Шварц Чорный: поэт, композитор, социальный предприниматель и философ, астроном и египтолог, психолог и инструктор йоги, член Союза писателей России. О его неординарных текстах и творчестве писали такие СМИ, как «Ревизор», «Литературная газета», «Русская жизнь», «Перемены», «Альтерлит» и другие. Пока новая книга поэта готовится к публикации (о ней позже), предлагаем вниманию читателей авторский блог, посвящённый исследованиям новых интерпретаций поэзии с точки зрения современной психологии и функций бессознательного, поиску экспериментальных поэтических форм и инноваций, изучению ландшафта поэтической конъюнктуры в русскоязычных аудиториях разных стран и многим иным неожиданным темам.
*
Явление принудительных обстоятельств — довольно странное в поэзии явление. Душевный раздрай, оправданный потребностью самостоятельных сближений, немыслим без заявки «свыше», извне. Где свыше — непроницаемое зрительское обаяние.
Окраска сравниваемого. Болезненные заимствования (у мастера они всегда болезненные, но — порой релевантно необходимые). Чересполосица бессознательного. Всё вышеперечисленное способствует напряжению сознания в поисках нагнетания правды. Где правда, в свою очередь, — отголосок туристического мифа с Апеннин, перенесённого в пыльные коридоры «пыльных» московских редакций с затёртыми до дыр сталинскими половиками. Поющими гимн неушедшему, никуда не пропавшему половодью гигантизма.
Научно-описательный метод
Системная бессистемность, в двух словах. Оксюморон канонов, уклоняющихся от веления разума. Практически мошенничество, оставив в покое синтаксис языкового академизма, разразившееся ливнем категориальных подрядов: незамысловатых предложений. За локомотивом подлежащих тянущих вереницы сказуемых с наречиями обстоятельств, — лежащих рядком в преддверии последней точки. Которой нет и не будет — никогда.
Жардиньерки шаблонных статусов, интересующие фигуративными диковинками лишь причастных, оснащены однообразием. Природа коего — протокол. Область научного явления — область факта. Область обывательской мечтательности — суждения в описаниях швейцарских грёз, гор. Всё вместе — изготовленный на дышащей жаром кухне поэзии продукт. Бесполезный — до нужности. Нужный — до бесполезности.
Недревние древности
Заиндевелые стёкла детства обжигают сознание грязной желтизной непрошедшего прошлого. Мы росли. Выросли. И волшебные фонари за окном переместились в подземку метро. Стискивая пути сообщения, тайны человеческих столкновений в складки натруженного синевой неба. Горизонт был до невместимости далёк. Дома и кареты жужжали пчёлами. Пугая нас содрогающимся нетто Солнца: «Symbolism for packing a crowded globe into blue valleys of signs». (Шекспир).

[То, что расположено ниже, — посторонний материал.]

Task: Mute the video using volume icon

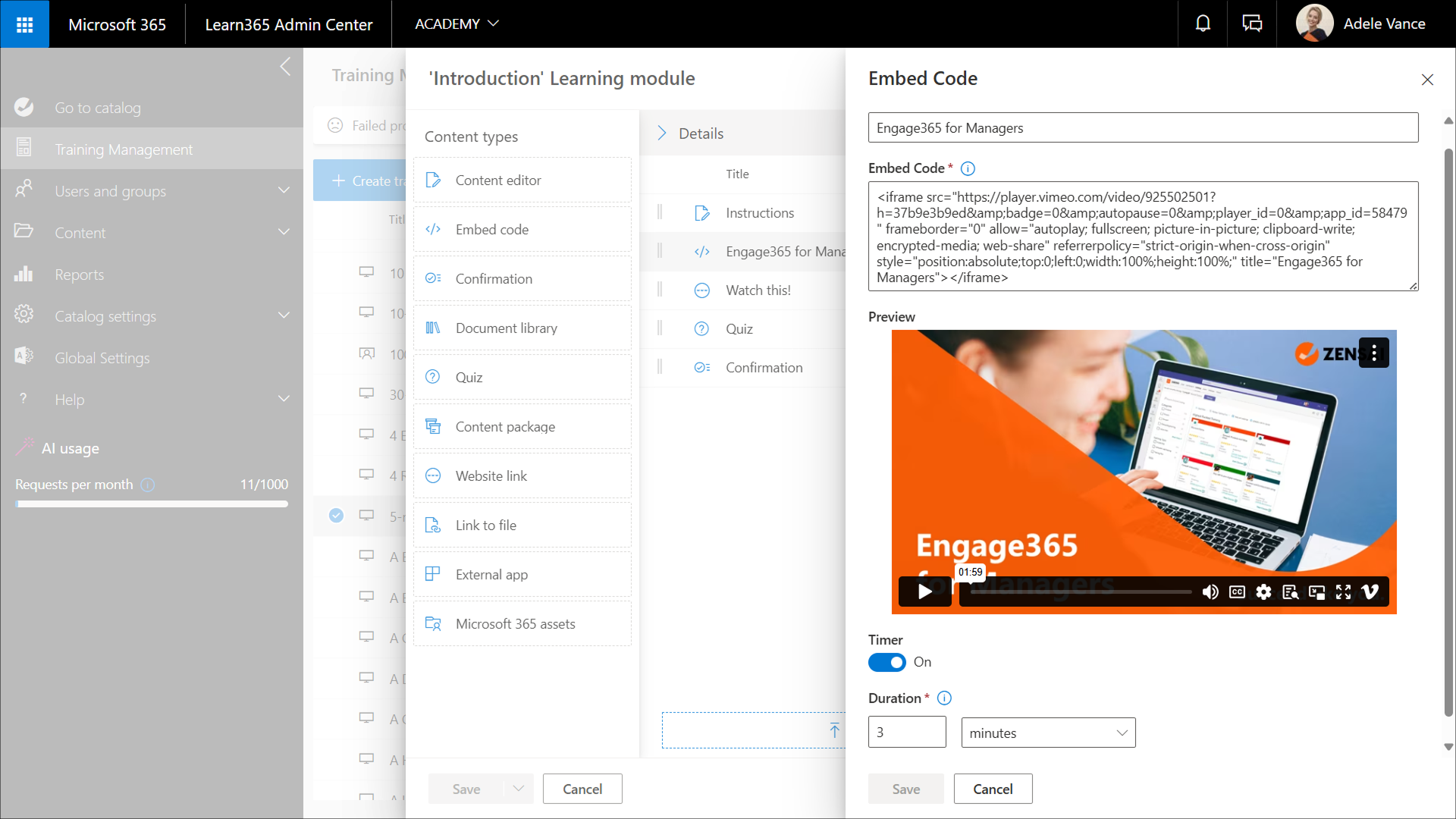Action: [x=1210, y=592]
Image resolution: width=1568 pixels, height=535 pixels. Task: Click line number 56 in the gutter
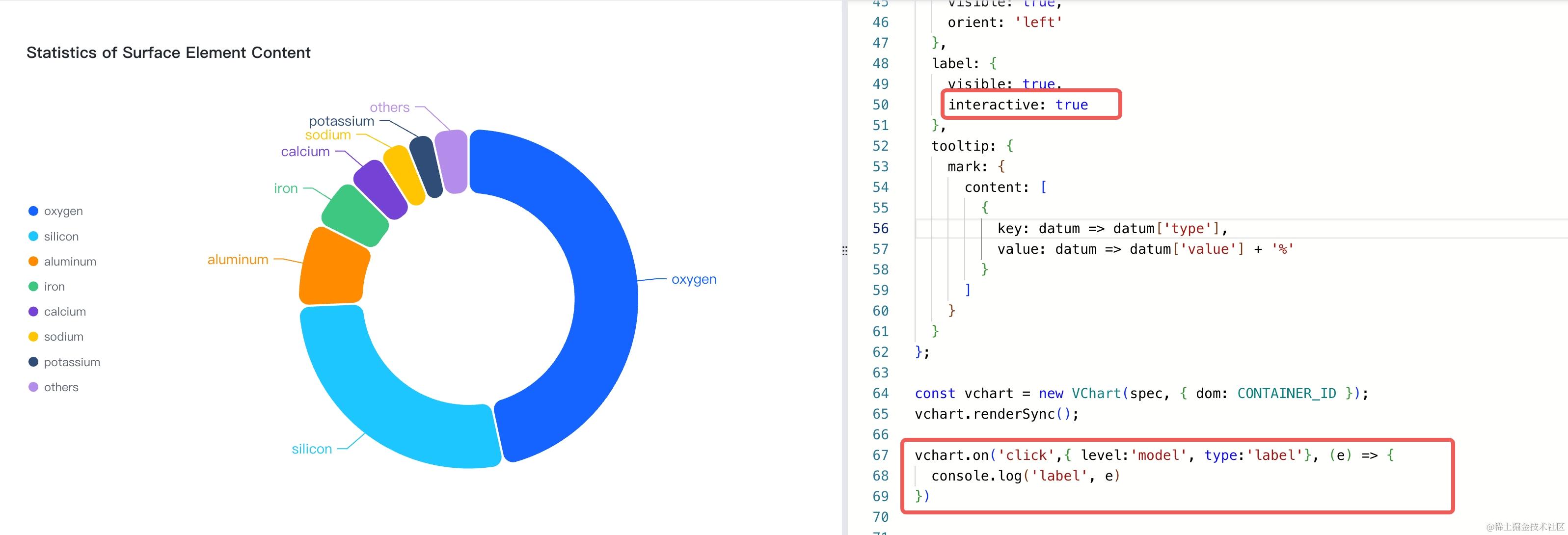(x=880, y=228)
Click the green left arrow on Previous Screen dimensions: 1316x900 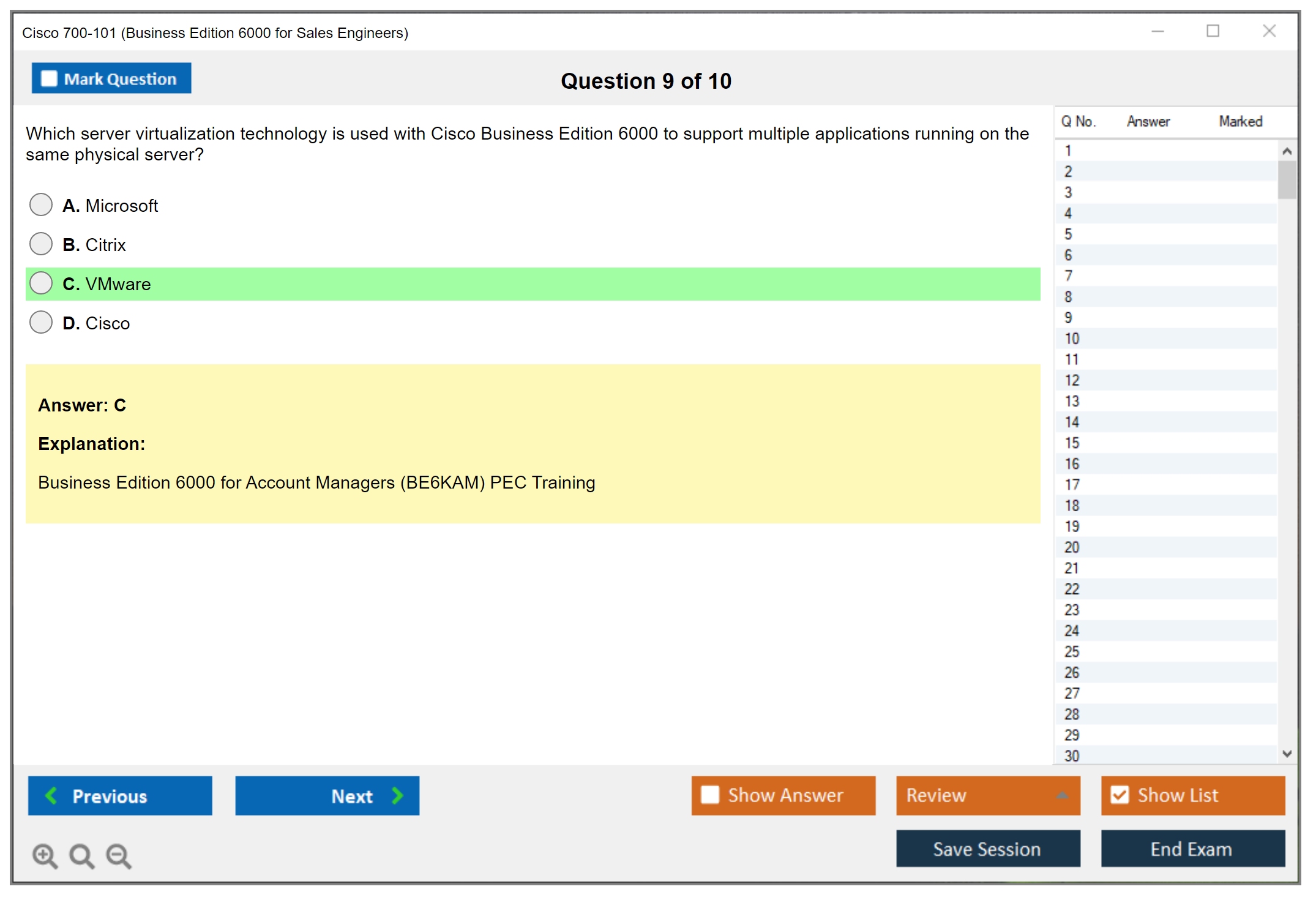click(51, 795)
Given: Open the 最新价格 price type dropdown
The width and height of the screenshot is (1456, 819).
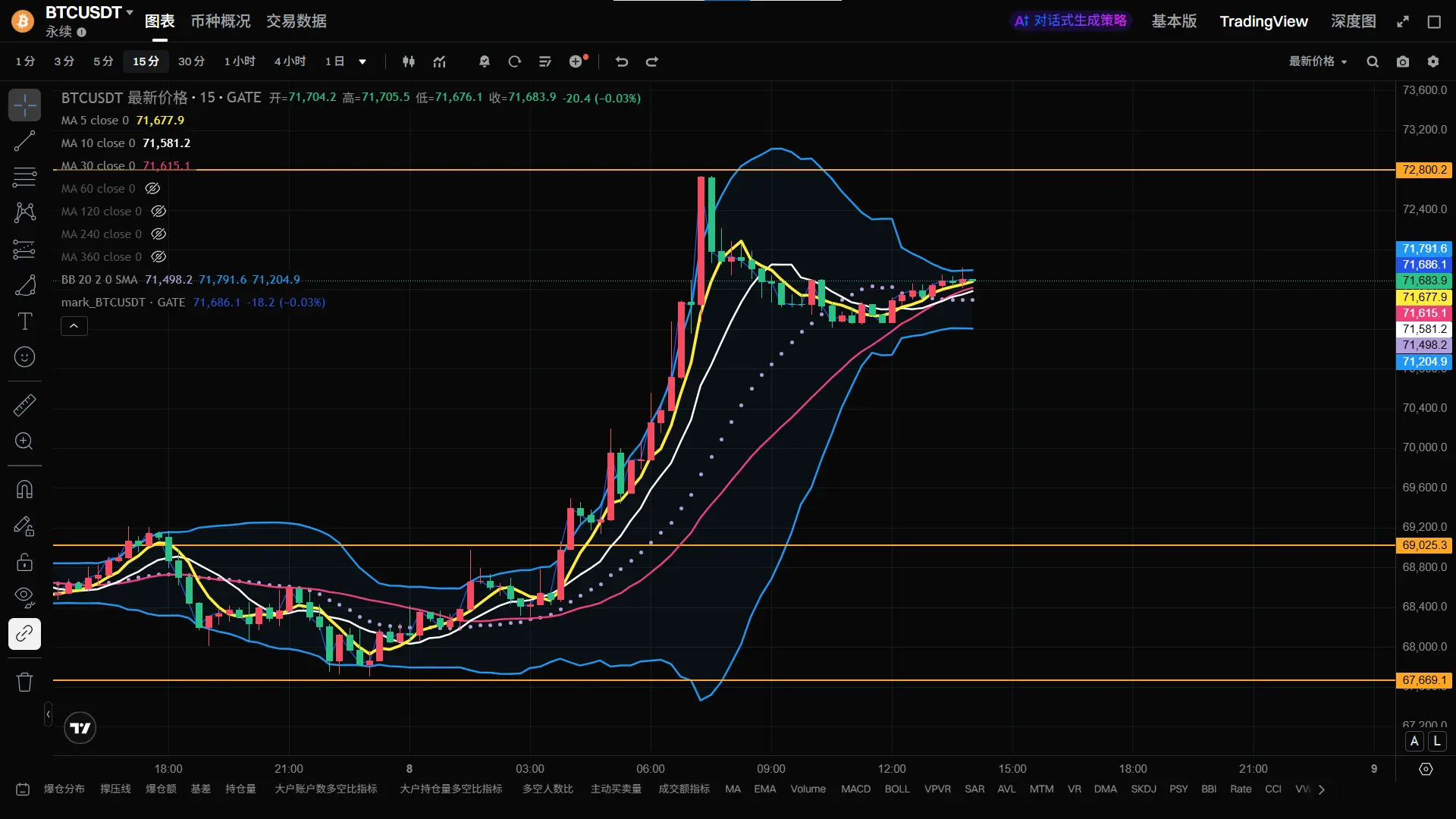Looking at the screenshot, I should [x=1318, y=61].
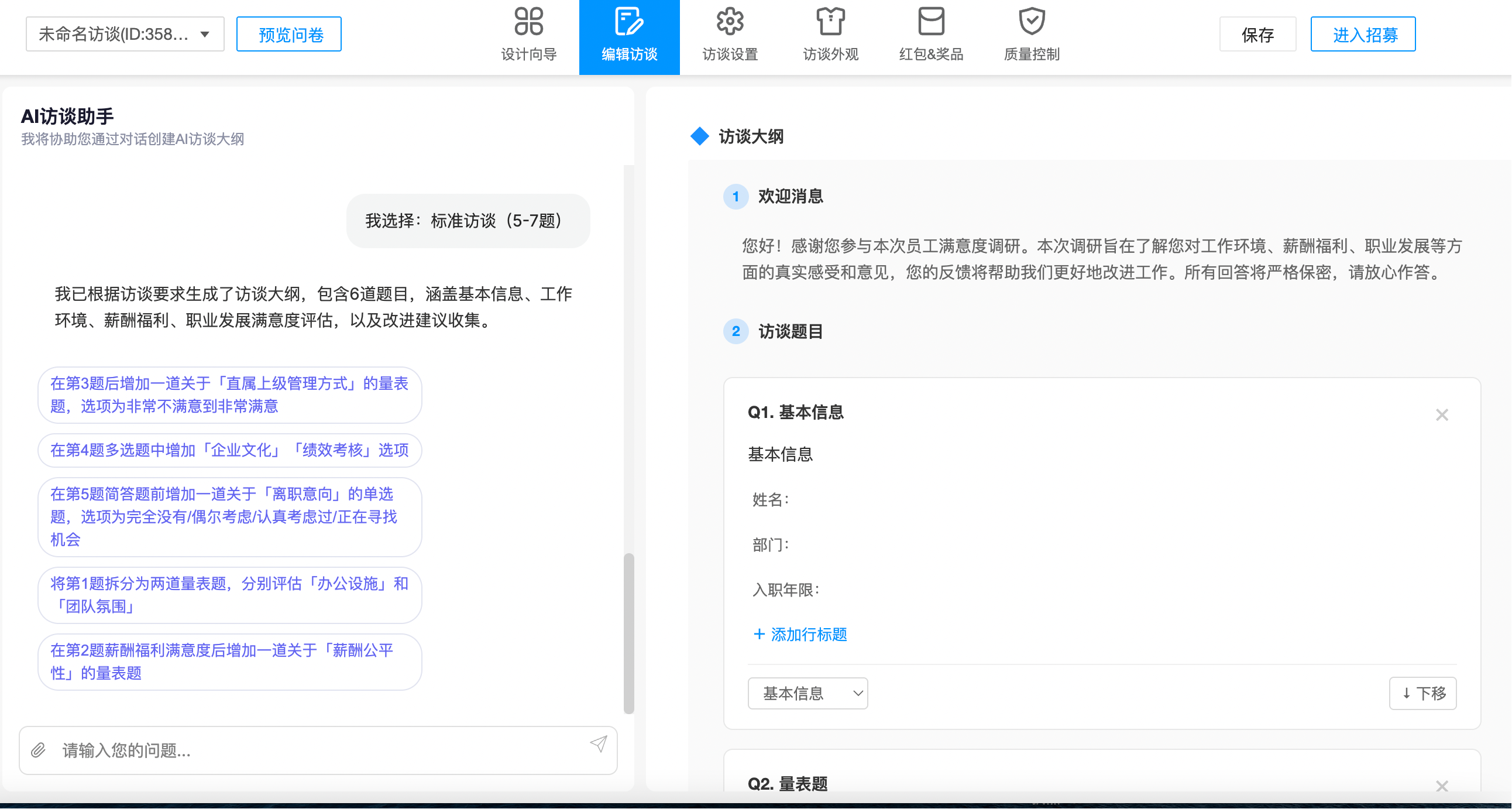Image resolution: width=1512 pixels, height=809 pixels.
Task: Click the paperclip attachment icon in chat box
Action: point(37,750)
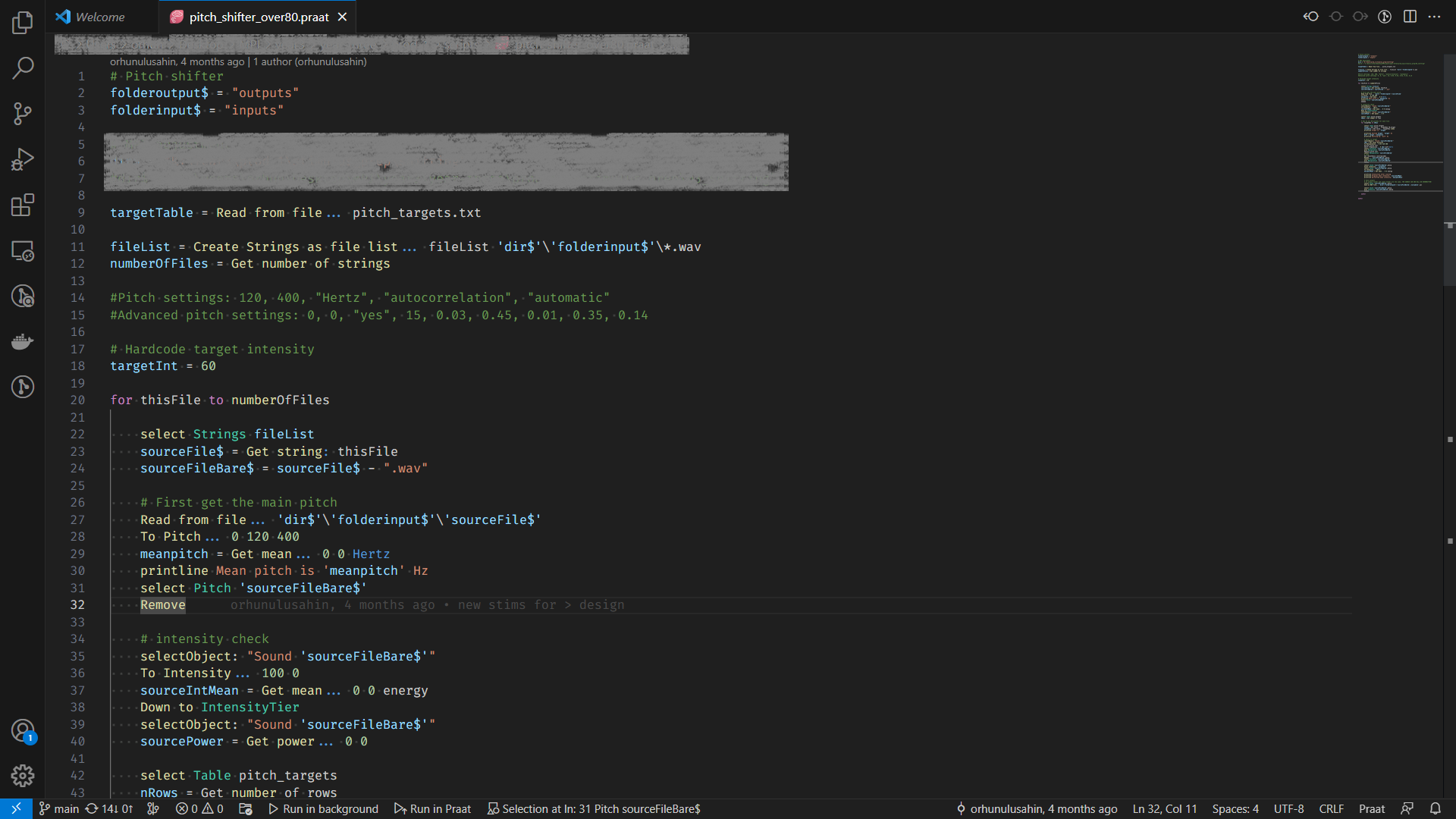Screen dimensions: 1456x819
Task: Open Run and Debug view
Action: click(23, 159)
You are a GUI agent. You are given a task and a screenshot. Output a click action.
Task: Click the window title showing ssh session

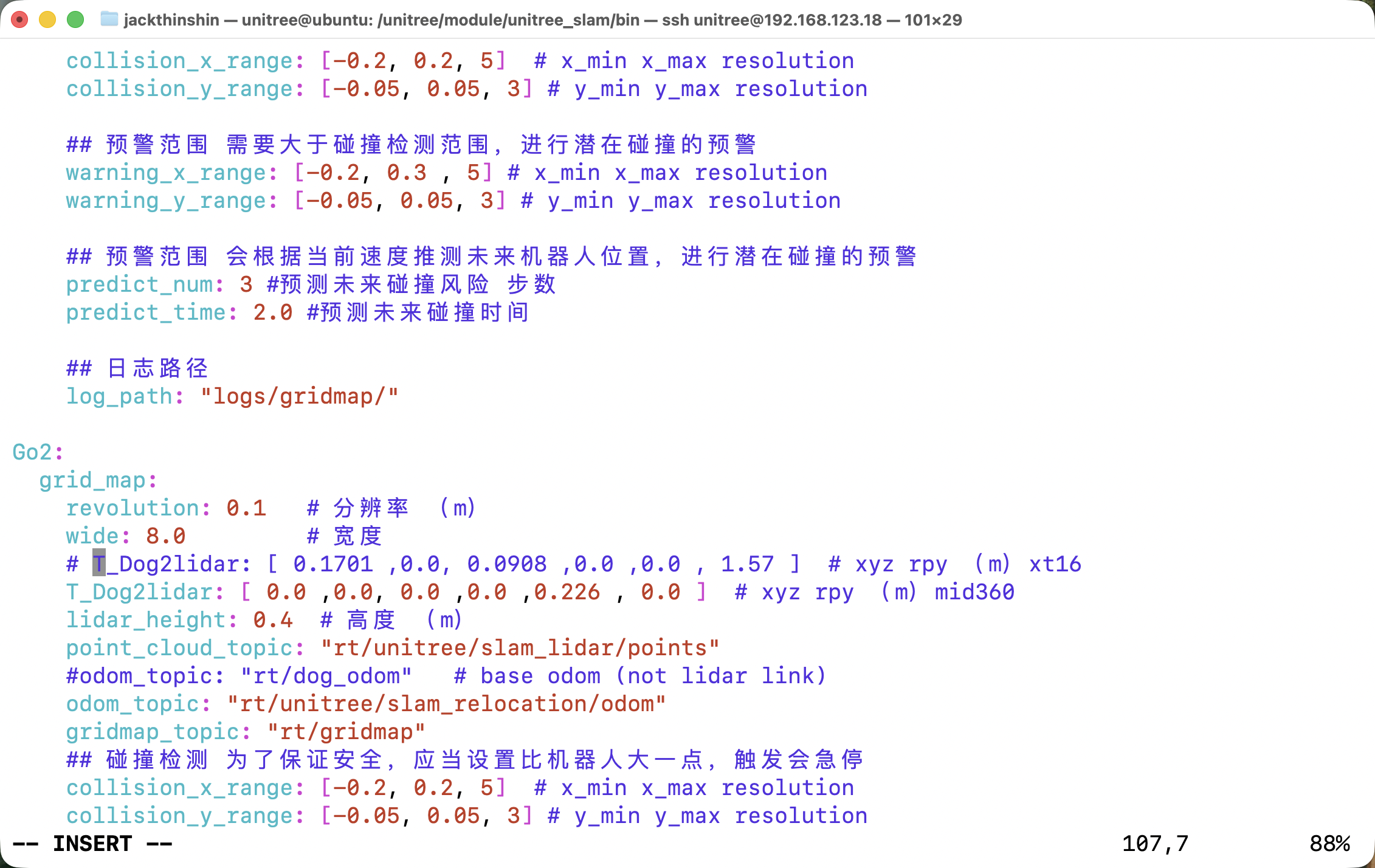(x=541, y=20)
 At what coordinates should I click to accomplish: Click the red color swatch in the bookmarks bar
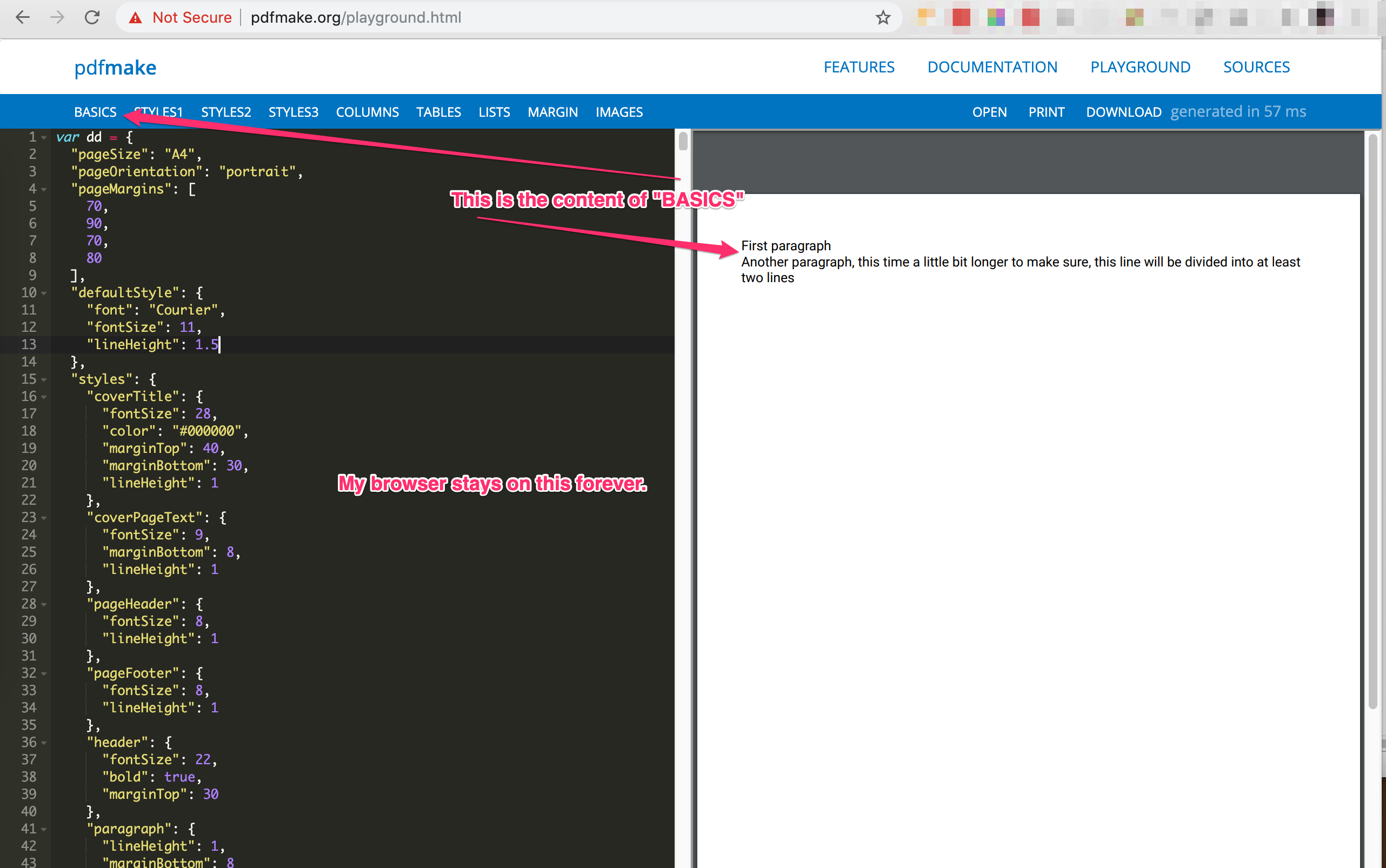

Вёрсты импрессионизма, свёрнутые-свёрстанные в упаковки ненужных афиш, хлопнули сумерками меркантильных причуд, выкинули нас, транспортёров из вчера — в огромный многообещающий мир. На должном месте где стоит почёт. На второстепенном — взаимный сговор.
И нам нечему больше учиться. Только удивляться. И нам нечего больше петь… Бесцельное до сих пор искусство обрело смысл — и пригорюнившиеся, приунывшие поначалу Мастера подняли голову, крикнули умело-наторелых подмастерий и… Нацепив на грудь блестящую бляху пророка скорого грядущего, прочертили себе маршрут. Где конечной точкой был — сегодняшний сей текст. Созданный по наитию. Не специально. Словно был он написан тогда, в далёком детстве с волшебными фонарями за окном.
Припрошенным желтизной безвозвратных дней.